Your task: Copy every entry below word for word, leaving out the pictures.

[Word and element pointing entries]
— begin —

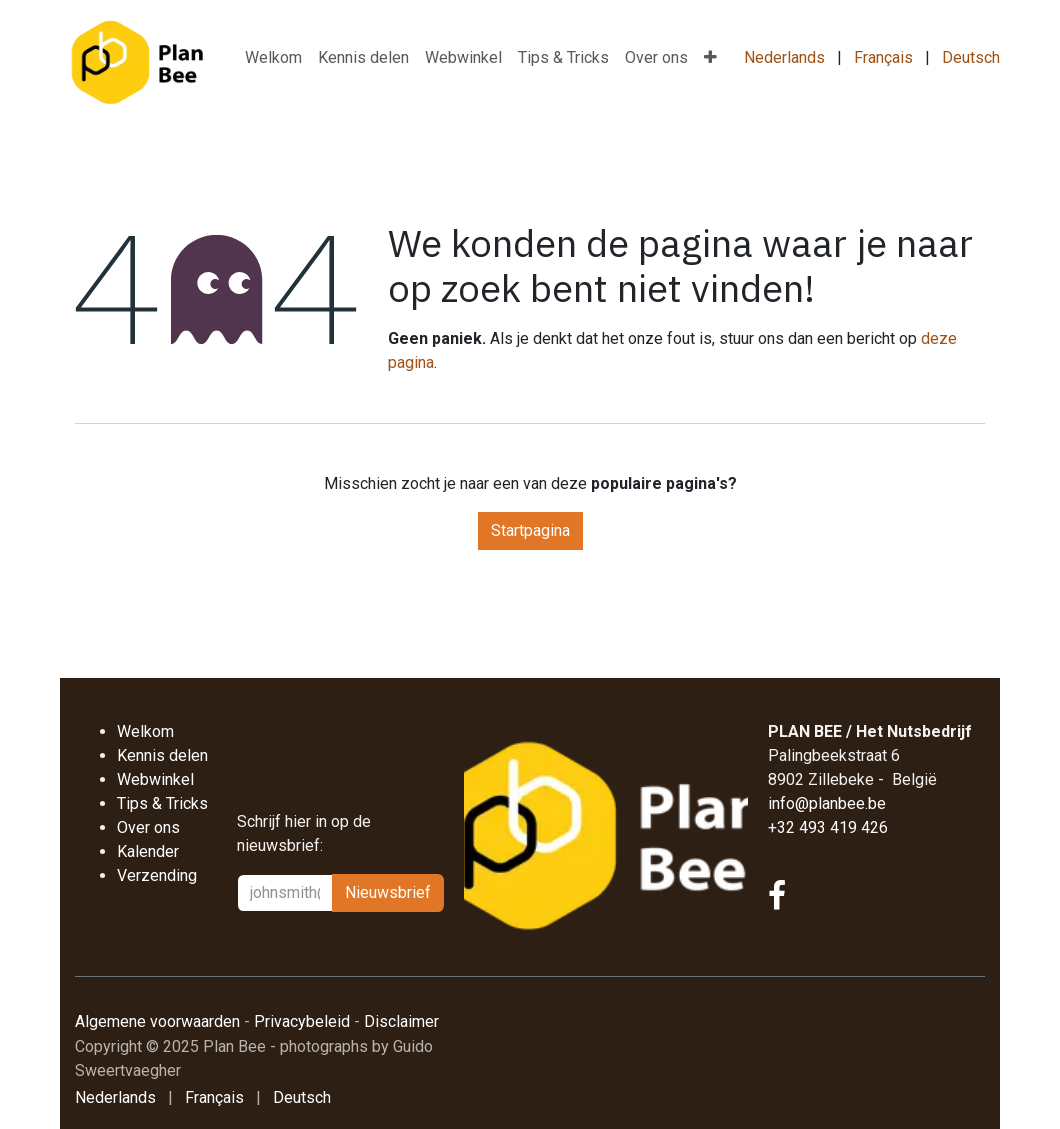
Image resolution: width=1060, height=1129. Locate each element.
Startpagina (530, 530)
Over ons (148, 827)
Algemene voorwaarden (157, 1021)
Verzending (157, 875)
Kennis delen (162, 755)
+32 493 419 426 (828, 827)
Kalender (150, 851)
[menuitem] (273, 58)
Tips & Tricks (162, 803)
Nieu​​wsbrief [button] (388, 892)
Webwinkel (155, 779)
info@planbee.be (827, 803)
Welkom (145, 731)
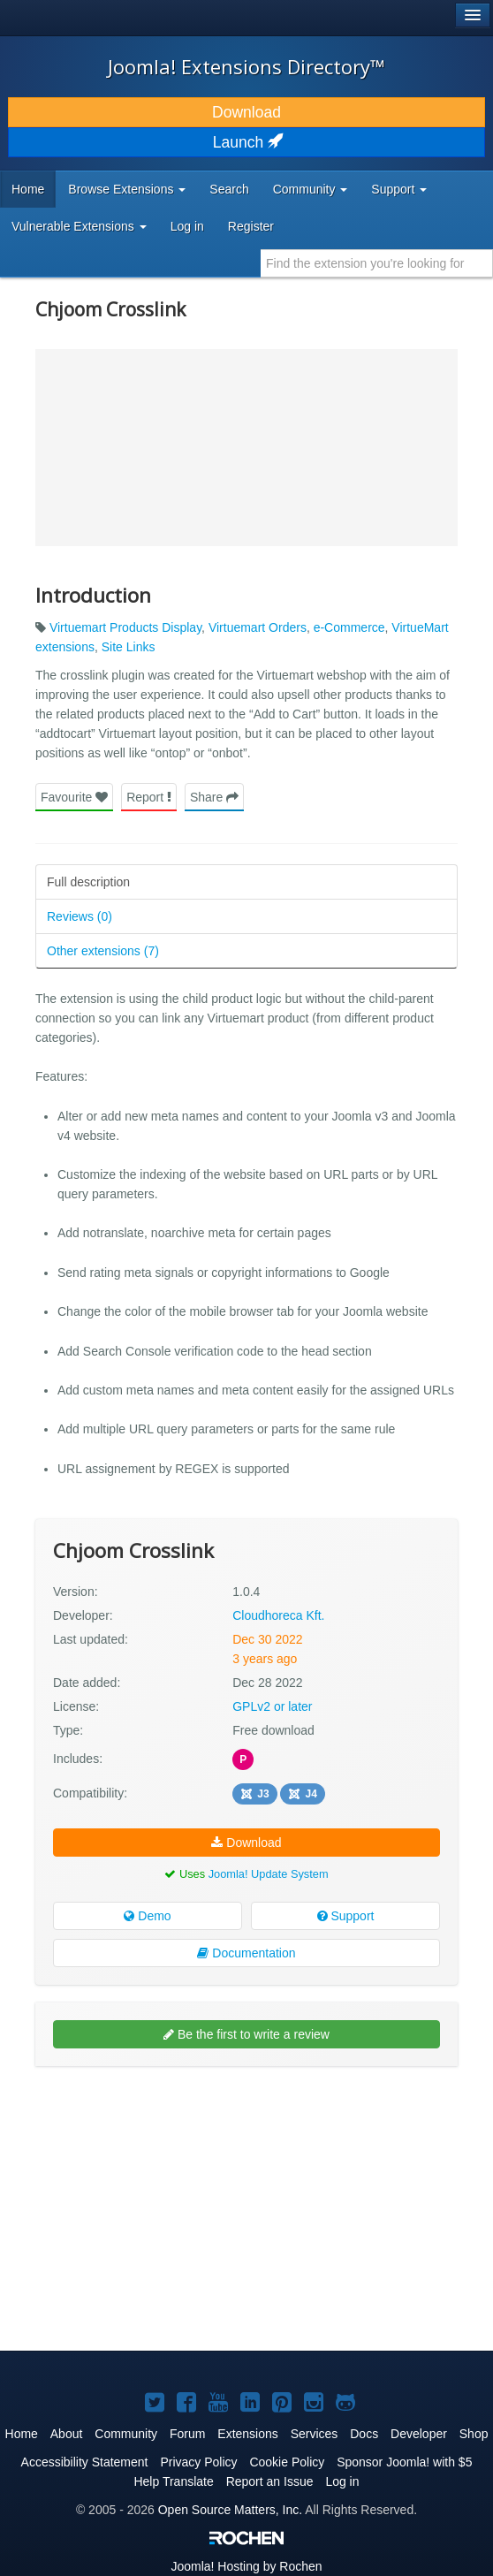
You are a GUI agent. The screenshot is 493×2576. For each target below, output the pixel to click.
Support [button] (399, 189)
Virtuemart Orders (258, 627)
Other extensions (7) (103, 951)
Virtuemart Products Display (125, 627)
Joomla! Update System (269, 1874)
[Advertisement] (167, 2128)
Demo (147, 1916)
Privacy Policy (198, 2462)
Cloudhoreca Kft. (278, 1615)
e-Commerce (349, 627)
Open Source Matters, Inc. (230, 2510)
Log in (187, 226)
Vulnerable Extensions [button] (79, 226)
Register (251, 226)
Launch (246, 142)
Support (346, 1916)
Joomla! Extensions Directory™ (246, 66)
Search (228, 189)
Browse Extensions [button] (127, 189)
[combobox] (377, 263)
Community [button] (310, 189)
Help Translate (173, 2481)
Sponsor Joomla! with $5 (404, 2462)
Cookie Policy (286, 2462)
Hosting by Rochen (246, 2566)
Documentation (246, 1953)
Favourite (74, 797)
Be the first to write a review (246, 2034)
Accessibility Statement (84, 2462)
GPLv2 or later (272, 1706)
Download (246, 112)
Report (148, 797)
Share (214, 797)
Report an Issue (270, 2481)
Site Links (128, 647)
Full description (88, 882)
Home (27, 189)
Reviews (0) (79, 916)
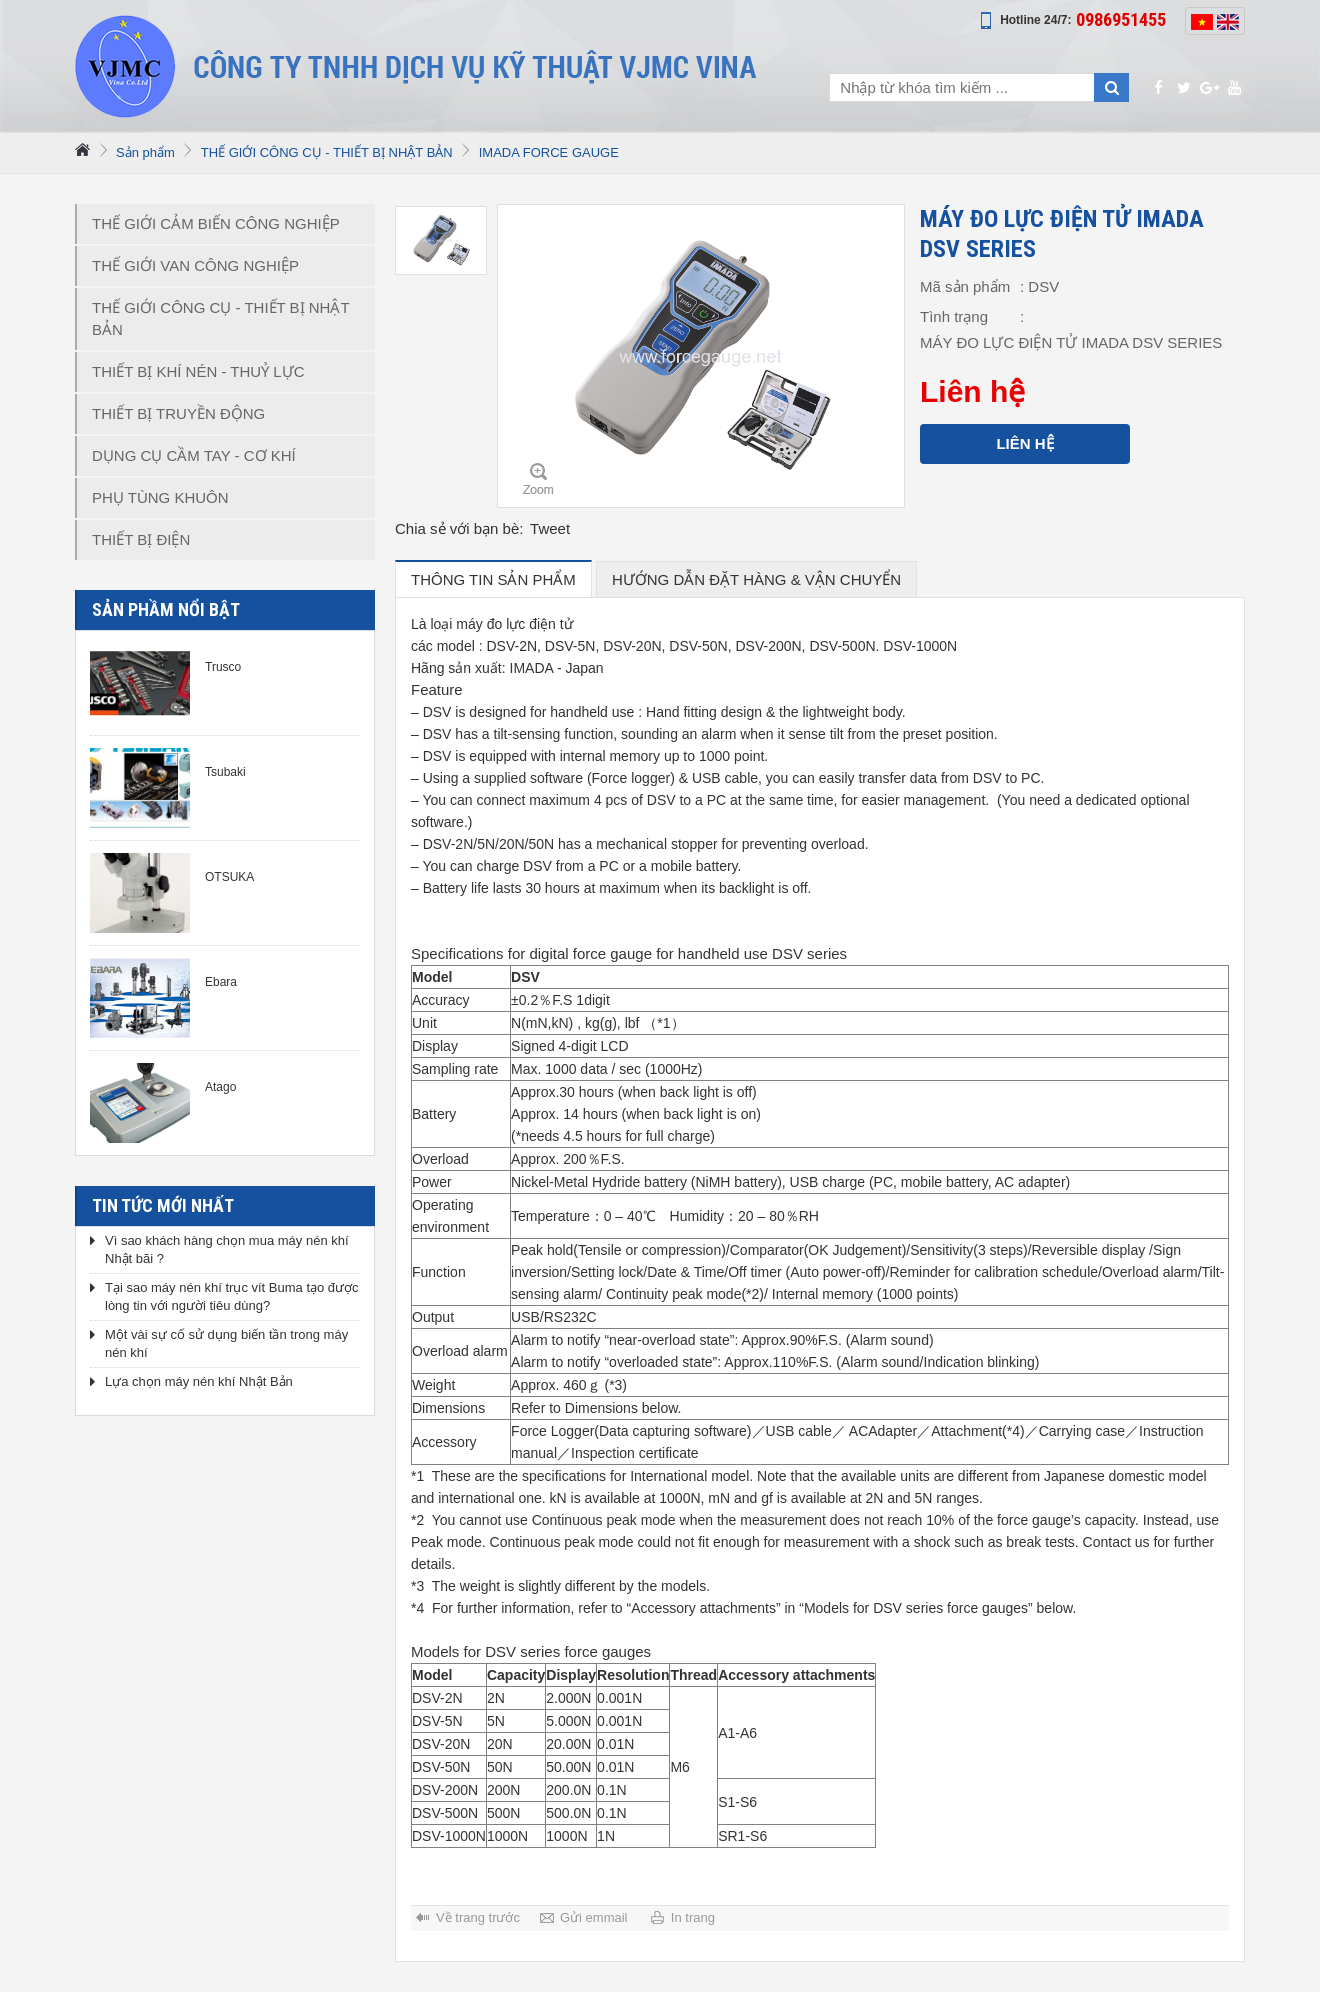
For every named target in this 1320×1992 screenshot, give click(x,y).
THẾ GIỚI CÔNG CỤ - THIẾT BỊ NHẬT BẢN (327, 152)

— end —

The answer:
Image resolution: width=1060, height=1129. Locate each element.
Startpagina (530, 530)
Over ons (148, 827)
Algemene voorwaarden (157, 1021)
Verzending (157, 875)
Kennis delen (162, 755)
+32 493 419 426 (828, 827)
Kalender (150, 851)
[menuitem] (273, 58)
Tips & Tricks (162, 803)
Nieu​​wsbrief [button] (388, 892)
Webwinkel (155, 779)
info@planbee.be (827, 803)
Welkom (145, 731)
You are a GUI agent. The screenshot is 493×2576. For each target below, output the pixel to click.
Support [button] (399, 189)
Virtuemart Orders (258, 627)
Other extensions (7) (103, 951)
Virtuemart Products Display (125, 627)
Joomla! Update System (269, 1874)
[Advertisement] (167, 2128)
Demo (147, 1916)
Privacy Policy (198, 2462)
Cloudhoreca Kft. (278, 1615)
e-Commerce (349, 627)
Open Source Matters, Inc. (230, 2510)
Log in (187, 226)
Vulnerable Extensions [button] (79, 226)
Register (251, 226)
Launch (246, 142)
Support (346, 1916)
Joomla! Extensions Directory™ (246, 66)
Search (228, 189)
Browse Extensions [button] (127, 189)
[combobox] (377, 263)
Community [button] (310, 189)
Help Translate (173, 2481)
Sponsor Joomla! with $5 (404, 2462)
Cookie Policy (286, 2462)
Hosting by Rochen (246, 2566)
Documentation (246, 1953)
Favourite (74, 797)
Be the first to write a review (246, 2034)
Accessibility Statement (84, 2462)
GPLv2 or later (272, 1706)
Download (246, 112)
Report (148, 797)
Share (214, 797)
Report an Issue (270, 2481)
Site Links (128, 647)
Full description (88, 882)
Home (27, 189)
Reviews (0) (79, 916)
For every named target in this 1320×1992 screenshot, give click(x,y).
THẾ GIỚI CÔNG CỤ - THIẾT BỊ NHẬT BẢN (327, 152)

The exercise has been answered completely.